• **EXERCISE GOAL**
Take the entries below and print only the lines from the one with "Screen dimensions: 1456x818" through the one with "Task: Open the Finance menu item", exactly as they stand, both ends included.

• **RECORDS SHOWN**
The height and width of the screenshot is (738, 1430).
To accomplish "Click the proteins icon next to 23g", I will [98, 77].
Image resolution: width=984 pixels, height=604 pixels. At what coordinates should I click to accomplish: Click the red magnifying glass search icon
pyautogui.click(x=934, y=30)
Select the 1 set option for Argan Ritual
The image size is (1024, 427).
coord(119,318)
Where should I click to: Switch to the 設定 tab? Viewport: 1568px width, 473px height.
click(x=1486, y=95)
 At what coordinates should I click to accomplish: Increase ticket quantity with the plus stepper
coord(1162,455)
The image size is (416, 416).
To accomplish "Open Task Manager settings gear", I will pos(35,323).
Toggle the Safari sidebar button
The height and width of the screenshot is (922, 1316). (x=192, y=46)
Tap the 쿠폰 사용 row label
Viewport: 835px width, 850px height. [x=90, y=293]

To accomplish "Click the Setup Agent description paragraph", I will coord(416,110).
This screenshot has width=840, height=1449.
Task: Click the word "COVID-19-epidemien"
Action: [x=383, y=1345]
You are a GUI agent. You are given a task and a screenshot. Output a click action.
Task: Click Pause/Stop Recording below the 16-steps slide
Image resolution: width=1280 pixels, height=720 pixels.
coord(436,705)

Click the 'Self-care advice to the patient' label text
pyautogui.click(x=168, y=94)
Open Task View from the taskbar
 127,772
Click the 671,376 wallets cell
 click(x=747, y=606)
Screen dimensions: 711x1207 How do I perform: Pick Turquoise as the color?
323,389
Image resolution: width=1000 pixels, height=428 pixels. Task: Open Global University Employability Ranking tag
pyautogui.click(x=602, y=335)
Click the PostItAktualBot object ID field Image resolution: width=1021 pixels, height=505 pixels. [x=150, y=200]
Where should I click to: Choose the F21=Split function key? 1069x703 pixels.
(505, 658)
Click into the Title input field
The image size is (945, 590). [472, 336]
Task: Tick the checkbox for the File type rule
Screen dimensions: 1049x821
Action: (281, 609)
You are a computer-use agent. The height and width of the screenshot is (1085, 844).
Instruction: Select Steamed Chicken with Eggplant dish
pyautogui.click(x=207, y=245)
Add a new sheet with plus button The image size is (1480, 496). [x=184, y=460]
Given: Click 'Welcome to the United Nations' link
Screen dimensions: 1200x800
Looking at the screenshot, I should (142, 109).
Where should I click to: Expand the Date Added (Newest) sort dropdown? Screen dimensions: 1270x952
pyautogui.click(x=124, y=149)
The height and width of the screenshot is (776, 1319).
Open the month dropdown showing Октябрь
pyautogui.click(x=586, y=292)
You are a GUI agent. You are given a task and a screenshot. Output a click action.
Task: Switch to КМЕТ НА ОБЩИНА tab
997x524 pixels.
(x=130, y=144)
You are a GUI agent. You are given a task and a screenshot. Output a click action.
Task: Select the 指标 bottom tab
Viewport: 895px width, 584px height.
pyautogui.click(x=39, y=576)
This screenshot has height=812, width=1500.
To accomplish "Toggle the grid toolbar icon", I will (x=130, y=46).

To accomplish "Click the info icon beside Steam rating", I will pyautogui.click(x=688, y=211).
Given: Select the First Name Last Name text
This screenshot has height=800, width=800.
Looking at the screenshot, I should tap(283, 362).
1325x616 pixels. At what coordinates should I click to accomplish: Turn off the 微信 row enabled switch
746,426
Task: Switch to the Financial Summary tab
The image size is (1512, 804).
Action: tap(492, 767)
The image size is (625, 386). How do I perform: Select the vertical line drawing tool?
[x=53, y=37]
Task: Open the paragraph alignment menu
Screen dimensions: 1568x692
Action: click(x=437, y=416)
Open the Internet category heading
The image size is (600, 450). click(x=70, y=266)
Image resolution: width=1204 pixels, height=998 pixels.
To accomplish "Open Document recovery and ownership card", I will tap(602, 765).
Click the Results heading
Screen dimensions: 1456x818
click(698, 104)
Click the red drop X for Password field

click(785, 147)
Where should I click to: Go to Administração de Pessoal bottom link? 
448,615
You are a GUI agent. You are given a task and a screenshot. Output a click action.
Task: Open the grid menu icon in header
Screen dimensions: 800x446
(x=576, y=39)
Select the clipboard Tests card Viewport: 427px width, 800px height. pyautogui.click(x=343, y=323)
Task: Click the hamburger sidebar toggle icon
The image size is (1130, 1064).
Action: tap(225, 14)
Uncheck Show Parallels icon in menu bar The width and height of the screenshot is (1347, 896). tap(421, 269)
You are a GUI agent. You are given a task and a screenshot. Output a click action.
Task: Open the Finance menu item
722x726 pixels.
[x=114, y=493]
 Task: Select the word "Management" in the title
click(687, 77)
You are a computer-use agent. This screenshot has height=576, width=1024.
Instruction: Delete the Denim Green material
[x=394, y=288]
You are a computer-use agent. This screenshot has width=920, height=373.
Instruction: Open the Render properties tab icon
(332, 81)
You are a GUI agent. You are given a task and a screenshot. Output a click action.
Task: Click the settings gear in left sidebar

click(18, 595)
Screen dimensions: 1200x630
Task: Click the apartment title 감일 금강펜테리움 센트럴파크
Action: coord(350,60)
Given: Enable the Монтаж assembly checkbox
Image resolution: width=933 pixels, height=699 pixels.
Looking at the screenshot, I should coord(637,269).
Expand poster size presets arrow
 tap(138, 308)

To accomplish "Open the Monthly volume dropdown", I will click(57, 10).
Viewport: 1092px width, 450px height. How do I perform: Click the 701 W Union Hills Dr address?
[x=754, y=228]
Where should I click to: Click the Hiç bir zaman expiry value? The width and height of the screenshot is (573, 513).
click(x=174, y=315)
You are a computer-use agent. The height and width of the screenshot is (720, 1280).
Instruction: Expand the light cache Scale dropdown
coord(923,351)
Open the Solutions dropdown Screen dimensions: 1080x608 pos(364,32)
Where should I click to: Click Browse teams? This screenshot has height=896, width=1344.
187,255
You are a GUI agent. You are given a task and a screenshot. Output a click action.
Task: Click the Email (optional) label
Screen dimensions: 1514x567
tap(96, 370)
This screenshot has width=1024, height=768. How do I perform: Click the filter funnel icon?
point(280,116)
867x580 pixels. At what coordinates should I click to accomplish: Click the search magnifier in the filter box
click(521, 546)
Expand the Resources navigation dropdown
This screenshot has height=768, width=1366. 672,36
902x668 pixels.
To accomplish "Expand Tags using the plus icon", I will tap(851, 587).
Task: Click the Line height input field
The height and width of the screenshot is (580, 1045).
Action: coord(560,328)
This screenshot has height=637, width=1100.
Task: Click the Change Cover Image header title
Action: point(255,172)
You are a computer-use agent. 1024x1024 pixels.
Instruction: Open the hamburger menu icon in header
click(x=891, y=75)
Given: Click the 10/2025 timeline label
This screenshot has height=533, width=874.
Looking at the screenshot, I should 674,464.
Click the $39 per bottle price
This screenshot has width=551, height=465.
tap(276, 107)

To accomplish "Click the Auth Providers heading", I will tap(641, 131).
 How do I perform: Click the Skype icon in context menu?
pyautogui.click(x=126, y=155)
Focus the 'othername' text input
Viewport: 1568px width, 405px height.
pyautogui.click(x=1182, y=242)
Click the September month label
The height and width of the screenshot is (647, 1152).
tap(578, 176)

• **EXERCISE RESPONSE**
Screen dimensions: 1456x818
click(698, 104)
Click the red drop X for Password field

click(785, 147)
Where should I click to: Go to Administração de Pessoal bottom link? 
448,615
You are a GUI agent. You are given a task and a screenshot. Output a click action.
Task: Open the grid menu icon in header
Screen dimensions: 800x446
(x=576, y=39)
Select the clipboard Tests card Viewport: 427px width, 800px height. pyautogui.click(x=343, y=323)
Task: Click the hamburger sidebar toggle icon
The image size is (1130, 1064).
Action: tap(225, 14)
Uncheck Show Parallels icon in menu bar The width and height of the screenshot is (1347, 896). tap(421, 269)
You are a GUI agent. You are given a task and a screenshot. Output a click action.
Task: Open the Finance menu item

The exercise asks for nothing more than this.